Dust cover for Passing by Nella Larsen, published in 1928. Harry Ransom Center.

Portrait of Jessie Redmon Fauset, n.d. Harmon Foundation Records, Manuscript Partition, Library of Congress.

W. E. B. Du Bois (dorsum correct) and staff in the Crisis magazine part, due north.d. Schomburg Center for Inquiry in Black Civilization, Photographs and Prints Partitioning, New York Public Library.

Advertising for the Cotton fiber Club featuring Cab Calloway and his Cotton wool Club Orchestra, 1925. Schomburg Middle for Enquiry in Black Culture, Photographs and Prints Division, New York Public Library.

Portrait of author Richard Wright, June 23, 1939. Ralph Ellison served as best homo at Wright's nuptials this same twelvemonth. Photograph past Carl Van Vechten. Van Vechten Collection, Prints and Photographs Division, Library of Congress.
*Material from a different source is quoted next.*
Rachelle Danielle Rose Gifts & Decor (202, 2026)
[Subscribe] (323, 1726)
Cover of the October 1928 issue of The Negro American with photograph of Miss Erma Sweatt, sister of ceremonious-rights activist Heman Sweatt. The Negro American was a Harlem Renaissance era magazine published in San Antonio, Texas, that alleged itself to be "the but magazine in the S devoted to Negro life and culture." This particular result includes a review of Rudolph Fisher'south novel The Walls of Jericho (folio 13). Courtesy of Michael L. Gillette.

Download the Full Issue of The Negro American

Y'all can explore the total outcome of The Negro American (October 1928) described above past downloading a PDF version hither.